◆ Aim of the task:
Turn the rows below, from the line with "You are a GUI" through the end of the rows, into a numbered list, dropping blank lines and leaving the pictures out.

▼

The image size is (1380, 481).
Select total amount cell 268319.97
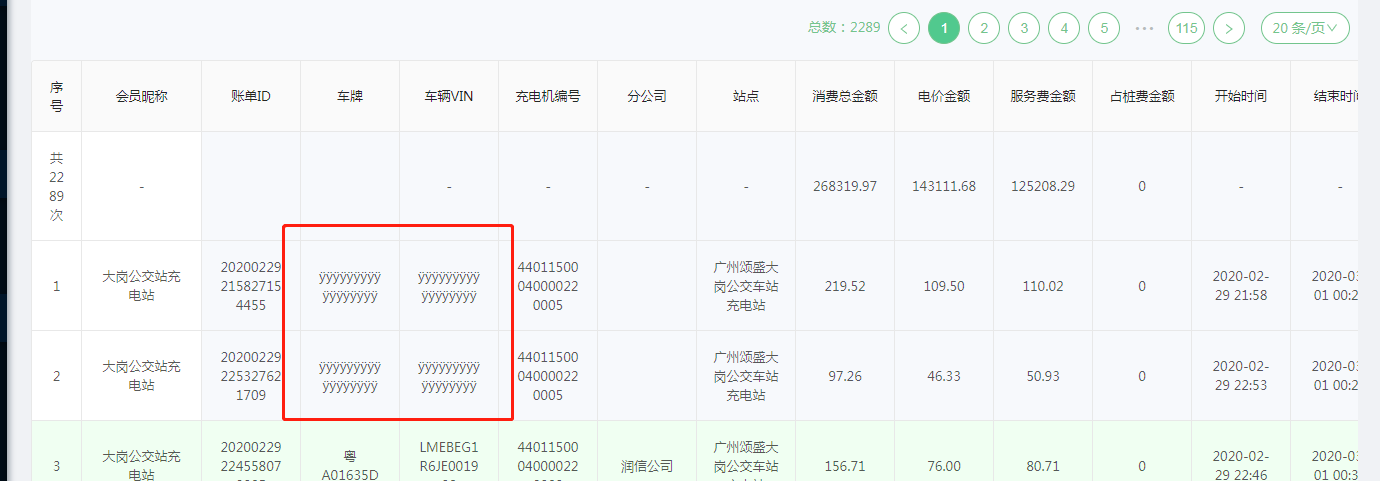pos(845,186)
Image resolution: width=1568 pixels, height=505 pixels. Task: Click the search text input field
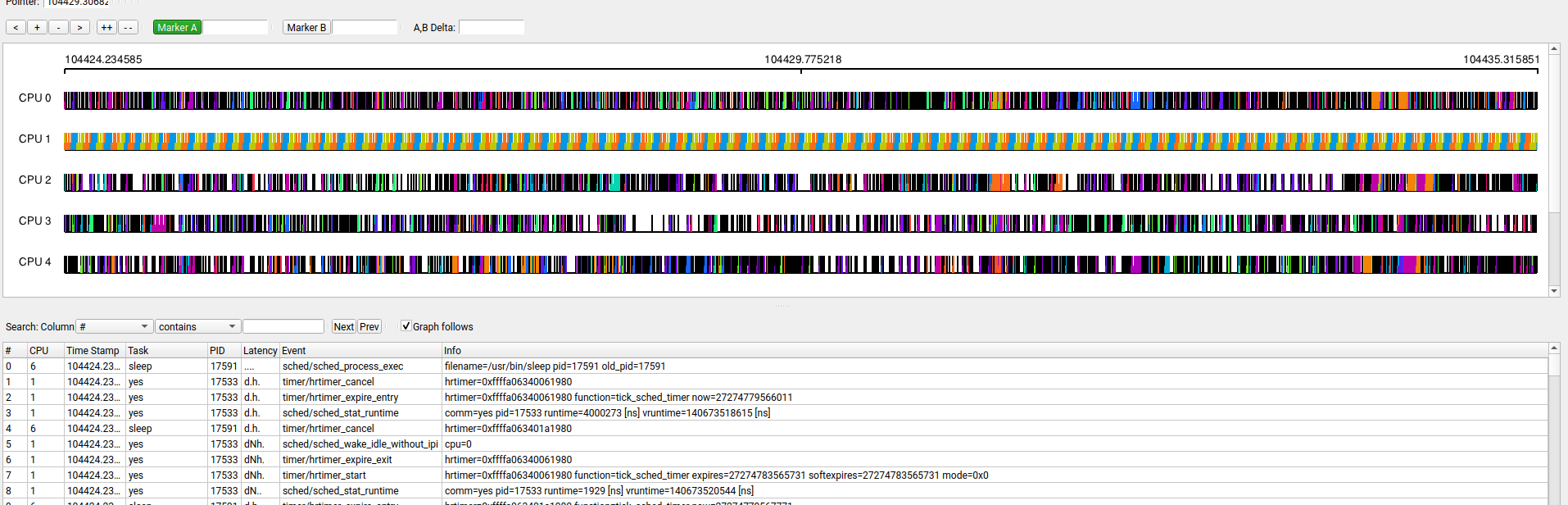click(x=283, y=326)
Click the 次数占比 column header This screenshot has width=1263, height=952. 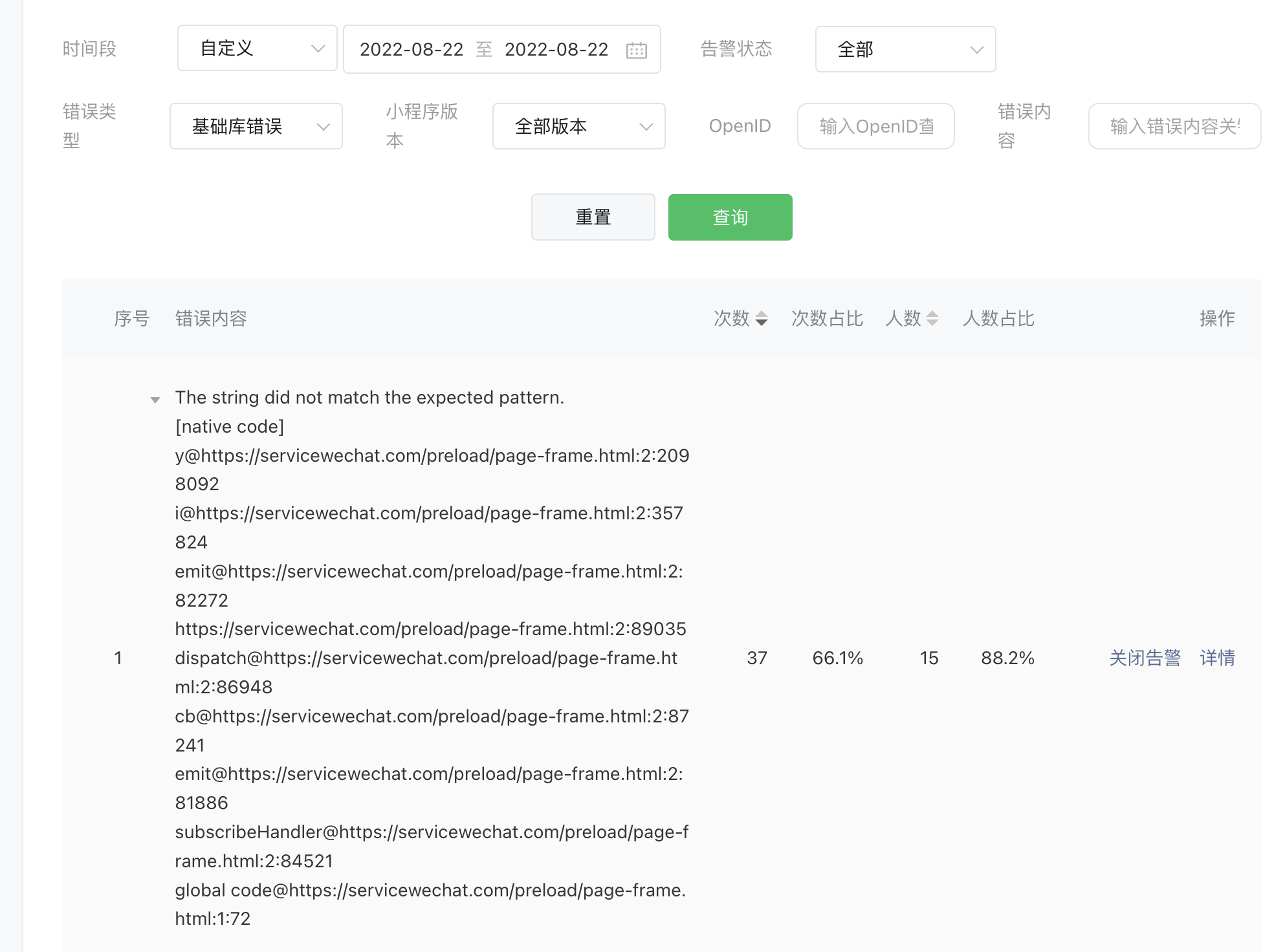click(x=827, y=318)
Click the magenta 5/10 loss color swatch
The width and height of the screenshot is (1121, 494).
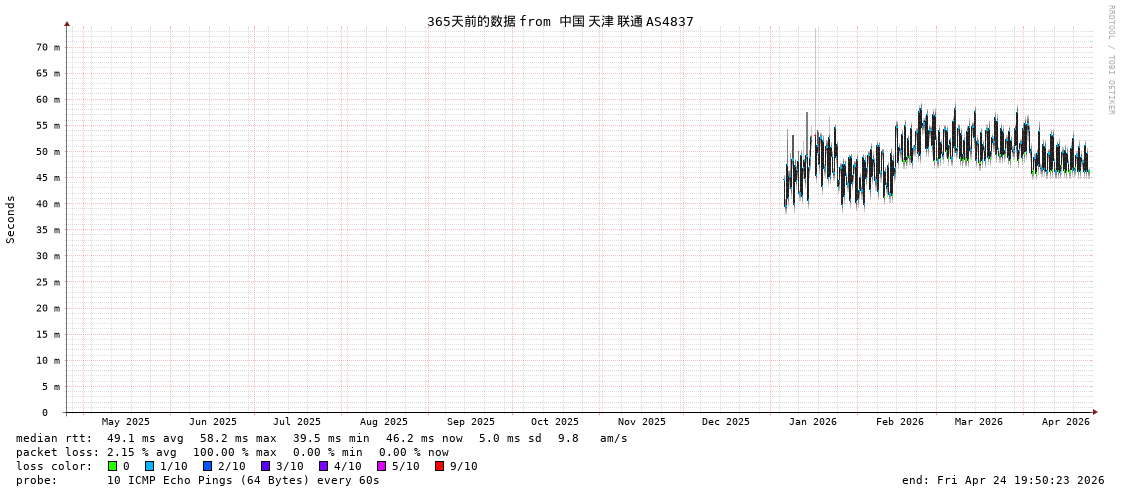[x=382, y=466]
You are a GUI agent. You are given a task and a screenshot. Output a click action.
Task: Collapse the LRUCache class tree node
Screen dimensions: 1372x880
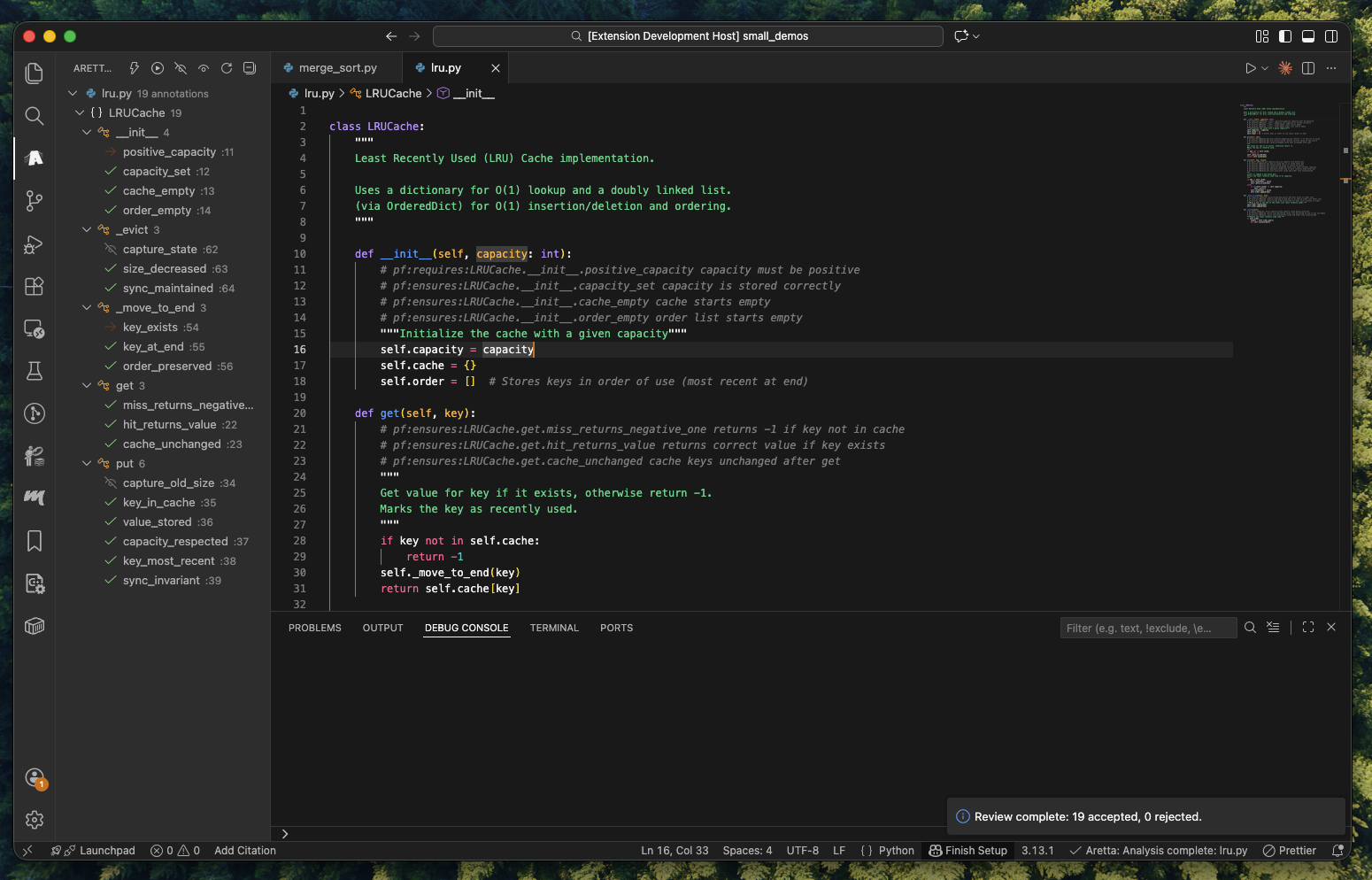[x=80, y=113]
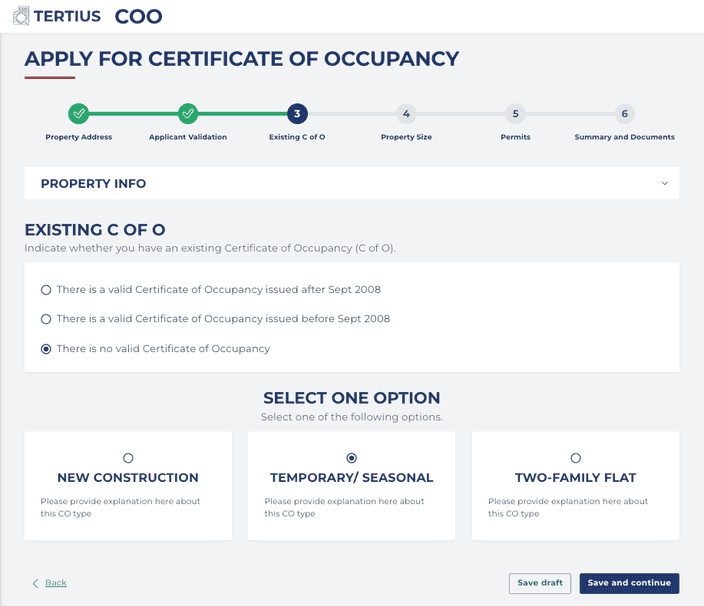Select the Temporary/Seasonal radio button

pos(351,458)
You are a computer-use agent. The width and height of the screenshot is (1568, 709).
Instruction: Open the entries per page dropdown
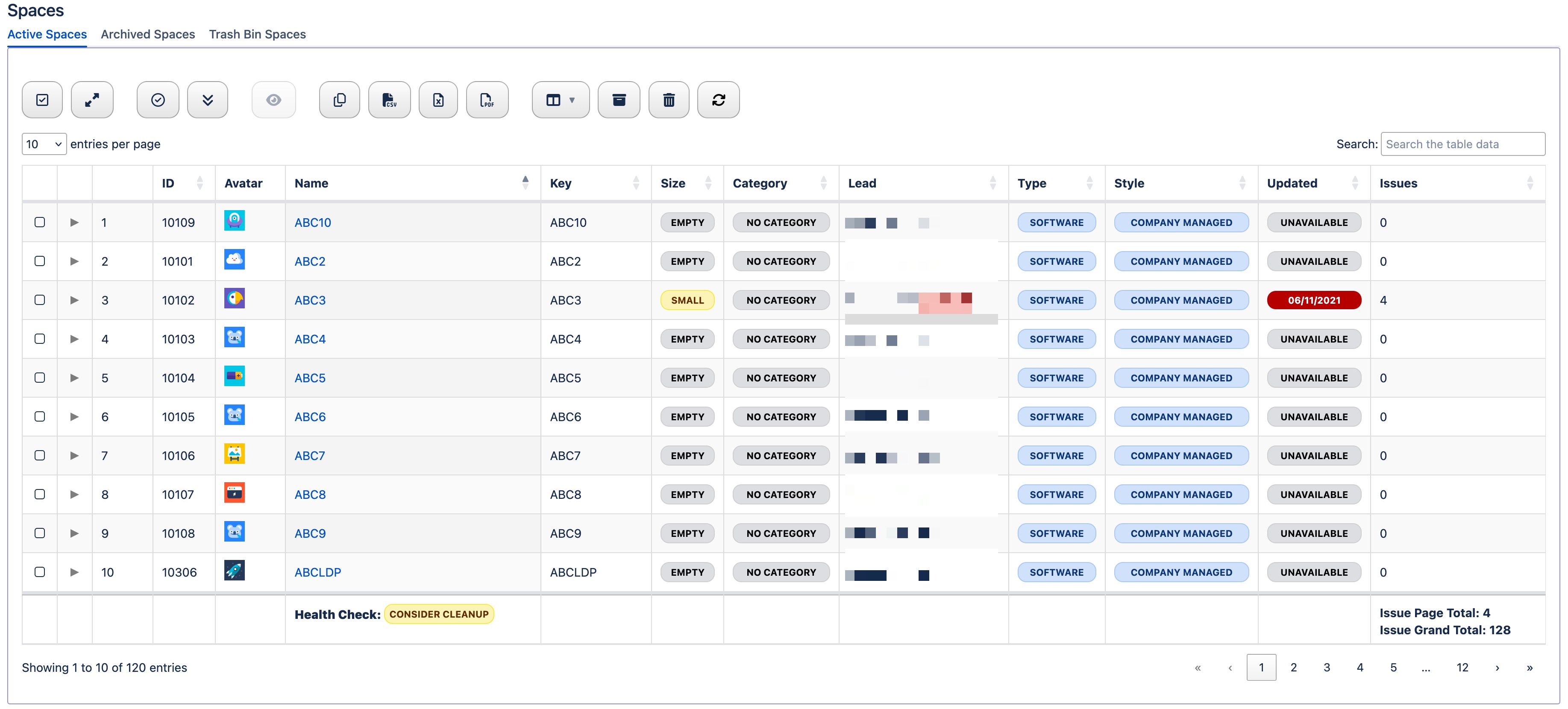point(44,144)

▲

◆ Final answer:
1. You are a GUI agent. You are given a task and a screenshot. Output a click action.
2. Task: Collapse the LRUCache class tree node
3. Screen dimensions: 1372x880
4. [x=80, y=113]
5. Select the Temporary/Seasonal radio button
6. pos(351,458)
7. You are a computer-use agent. The width and height of the screenshot is (1568, 709).
8. Instruction: Open the entries per page dropdown
9. point(44,144)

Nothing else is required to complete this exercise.